When you get a dream team together, the hope is that you’ll get something exceptional. Lakeith Stanfield is a promising talent who has been showing his skill in performances for years. Lesean Thomas is a writer and producer with an excellent pedigree. Flying Lotus is an extremely talented musician. Together the three should be able to make something incredible with Yasuke, their new Netflix series. Unfortunately, the whole of the package does not completely match the sum of its parts.
Focusing on a black samurai in 17th century Japan, Yasuke sees its titular warrior through several sections of his life. While the show begins with a massive battle and a searing loss, Yasuke is next seen as a boatsman, leaving the viewer to wonder what occurred between. As a storytelling technique, this is fine, but it seems to be that this anime could have really benefited from taking a bit more time to establish itself.
The first few minutes alone raise so many questions that you might find yourself completely disoriented by them. What appears to be a normal military conflict immediately becomes something puzzling, with purple skies, unexplained magic, and mechs suddenly thrown into the fray. That last addition is the most baffling of all, as a mech appears as a central character early on — a fact that no one in this world comments on or seems surprised by — even though this story takes place over 300 years ago.
Now, it’s clear from the jump that Yasuke is meant to be an alternate version of history, and that’s totally reasonable. However, a more faithful version of this story might have made more sense and made for a better show. Yasuke was a real person, and his story is downright fascinating. It could have made for a really cool anime even without all of the typical shonen trappings
Instead, what Yasuke delivers is a world that lacks clarity. The central struggle of the anime is that of Yasuke and a young girl he must protect as he ferries her to her destination. Soon, though, the two are accosted by a team of superhuman enemies. One can turn into a bear; another is a robot. We are offered little explanation for how they came to be or where they got these powers, and, again, no one seems surprised by them.
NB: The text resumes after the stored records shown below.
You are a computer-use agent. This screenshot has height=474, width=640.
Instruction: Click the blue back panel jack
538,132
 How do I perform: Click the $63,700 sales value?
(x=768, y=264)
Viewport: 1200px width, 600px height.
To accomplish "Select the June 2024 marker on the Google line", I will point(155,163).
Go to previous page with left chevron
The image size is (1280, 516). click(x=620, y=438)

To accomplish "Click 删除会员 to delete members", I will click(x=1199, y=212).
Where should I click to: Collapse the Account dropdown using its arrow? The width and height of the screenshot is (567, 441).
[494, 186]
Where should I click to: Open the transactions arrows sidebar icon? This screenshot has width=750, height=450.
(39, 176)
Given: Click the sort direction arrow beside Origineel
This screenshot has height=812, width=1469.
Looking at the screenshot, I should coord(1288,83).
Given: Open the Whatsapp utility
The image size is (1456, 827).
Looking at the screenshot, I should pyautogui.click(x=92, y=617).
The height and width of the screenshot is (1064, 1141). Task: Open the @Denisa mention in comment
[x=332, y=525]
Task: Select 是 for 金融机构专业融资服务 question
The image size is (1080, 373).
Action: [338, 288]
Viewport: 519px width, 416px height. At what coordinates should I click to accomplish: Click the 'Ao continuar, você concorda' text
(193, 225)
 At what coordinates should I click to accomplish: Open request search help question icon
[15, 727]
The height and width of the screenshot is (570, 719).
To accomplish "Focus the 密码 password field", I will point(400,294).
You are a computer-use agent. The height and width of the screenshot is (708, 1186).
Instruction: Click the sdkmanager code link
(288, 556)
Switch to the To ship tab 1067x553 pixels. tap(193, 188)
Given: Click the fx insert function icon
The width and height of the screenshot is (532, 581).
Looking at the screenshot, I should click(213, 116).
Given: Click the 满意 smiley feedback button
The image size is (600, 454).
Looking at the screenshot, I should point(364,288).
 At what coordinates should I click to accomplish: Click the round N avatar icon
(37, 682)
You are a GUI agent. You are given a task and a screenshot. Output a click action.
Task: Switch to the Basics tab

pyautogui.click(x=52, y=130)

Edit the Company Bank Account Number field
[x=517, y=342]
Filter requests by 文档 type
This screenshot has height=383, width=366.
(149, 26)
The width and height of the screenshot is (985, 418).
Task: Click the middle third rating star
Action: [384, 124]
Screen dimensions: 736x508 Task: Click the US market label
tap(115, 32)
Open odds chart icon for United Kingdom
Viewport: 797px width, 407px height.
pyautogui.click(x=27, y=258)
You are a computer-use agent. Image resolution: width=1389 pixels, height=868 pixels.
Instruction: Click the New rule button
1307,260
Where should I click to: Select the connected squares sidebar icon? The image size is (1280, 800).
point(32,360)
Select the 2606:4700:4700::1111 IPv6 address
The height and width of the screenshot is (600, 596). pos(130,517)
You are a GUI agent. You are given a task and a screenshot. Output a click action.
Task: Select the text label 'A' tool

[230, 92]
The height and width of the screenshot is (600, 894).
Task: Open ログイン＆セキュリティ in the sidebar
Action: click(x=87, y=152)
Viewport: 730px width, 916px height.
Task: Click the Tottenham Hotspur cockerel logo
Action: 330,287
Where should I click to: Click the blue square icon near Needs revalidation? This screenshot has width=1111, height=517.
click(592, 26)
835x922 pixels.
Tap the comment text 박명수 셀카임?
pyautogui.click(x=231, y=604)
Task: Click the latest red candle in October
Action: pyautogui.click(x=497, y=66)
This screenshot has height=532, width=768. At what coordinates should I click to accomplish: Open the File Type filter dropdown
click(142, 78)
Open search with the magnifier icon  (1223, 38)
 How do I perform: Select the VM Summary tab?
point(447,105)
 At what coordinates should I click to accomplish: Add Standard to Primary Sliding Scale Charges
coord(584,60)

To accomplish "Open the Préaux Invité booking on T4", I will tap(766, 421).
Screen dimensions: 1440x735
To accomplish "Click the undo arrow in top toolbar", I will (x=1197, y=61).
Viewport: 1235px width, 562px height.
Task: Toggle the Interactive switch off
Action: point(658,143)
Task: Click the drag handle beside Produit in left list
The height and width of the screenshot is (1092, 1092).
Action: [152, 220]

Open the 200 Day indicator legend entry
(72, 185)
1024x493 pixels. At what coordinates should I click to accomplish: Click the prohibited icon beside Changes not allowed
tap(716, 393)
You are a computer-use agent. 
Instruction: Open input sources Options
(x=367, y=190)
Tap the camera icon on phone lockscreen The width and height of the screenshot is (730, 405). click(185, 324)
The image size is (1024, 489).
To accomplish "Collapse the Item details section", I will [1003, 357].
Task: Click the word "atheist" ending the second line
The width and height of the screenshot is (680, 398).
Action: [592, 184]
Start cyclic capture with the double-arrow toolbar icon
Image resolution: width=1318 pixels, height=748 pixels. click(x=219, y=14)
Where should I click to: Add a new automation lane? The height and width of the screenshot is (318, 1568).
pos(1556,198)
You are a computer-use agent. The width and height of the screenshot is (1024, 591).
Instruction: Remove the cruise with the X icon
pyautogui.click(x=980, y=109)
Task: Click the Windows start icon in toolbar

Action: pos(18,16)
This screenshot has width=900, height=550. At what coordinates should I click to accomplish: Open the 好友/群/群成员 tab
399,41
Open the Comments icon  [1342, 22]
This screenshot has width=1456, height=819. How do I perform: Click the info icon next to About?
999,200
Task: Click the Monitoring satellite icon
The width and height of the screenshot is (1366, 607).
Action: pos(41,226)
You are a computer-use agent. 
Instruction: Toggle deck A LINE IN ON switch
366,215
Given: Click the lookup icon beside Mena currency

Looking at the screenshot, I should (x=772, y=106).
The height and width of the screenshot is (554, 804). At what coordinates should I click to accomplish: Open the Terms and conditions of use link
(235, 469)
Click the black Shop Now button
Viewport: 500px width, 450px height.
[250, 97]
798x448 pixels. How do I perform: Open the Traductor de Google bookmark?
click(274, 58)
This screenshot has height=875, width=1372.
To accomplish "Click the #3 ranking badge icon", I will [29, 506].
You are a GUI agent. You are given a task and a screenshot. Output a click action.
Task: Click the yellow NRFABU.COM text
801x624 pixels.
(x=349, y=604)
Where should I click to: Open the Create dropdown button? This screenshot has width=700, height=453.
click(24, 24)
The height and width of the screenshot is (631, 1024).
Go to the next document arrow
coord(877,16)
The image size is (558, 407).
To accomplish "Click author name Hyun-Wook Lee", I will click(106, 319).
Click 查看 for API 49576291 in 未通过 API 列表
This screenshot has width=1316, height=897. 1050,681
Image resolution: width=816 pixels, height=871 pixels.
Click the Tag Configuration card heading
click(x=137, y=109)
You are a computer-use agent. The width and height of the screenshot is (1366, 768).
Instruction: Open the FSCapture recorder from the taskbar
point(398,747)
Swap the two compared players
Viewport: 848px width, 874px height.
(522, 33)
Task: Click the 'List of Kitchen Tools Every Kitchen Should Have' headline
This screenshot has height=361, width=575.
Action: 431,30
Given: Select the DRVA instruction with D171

Further, character motivations seem to be unclear at best, bending and bowing to the conveniences and contrivances of the plot at every turn. A central villain is set up as “seeking power to stop a war in his country.” He’s a Catholic priest, though. Not to suggest that the Vatican has never been involved in conflicts before, they absolutely have. It’s just we’re never given any more information about this character before he abruptly leaves the story.
This pattern follows throughout Yasuke. Characters arrive and leave the show with little fanfare, and some seem to disappear into the background along the way. Again, it’s worth mentioning that the plot, with its many characters and motivations, would probably have been improved greatly by taking a bit more time to tell this story. As it stands, things sometimes move so fast that viewers will find themselves gobsmacked. A couple of times, I went back to previous episodes to see if I missed something, only to find that my memory was correct.
Another example of this comes later in the story, where a group introduced as a small resistance suddenly appears to have thousands of soldiers behind it with no explanation. These abrupt shifts and changes make the story feel hastily thrown together, something not to Yasuke‘s advantage in a medium well known for taking its time to properly set up a story before delivering the epic punch-ups that follow.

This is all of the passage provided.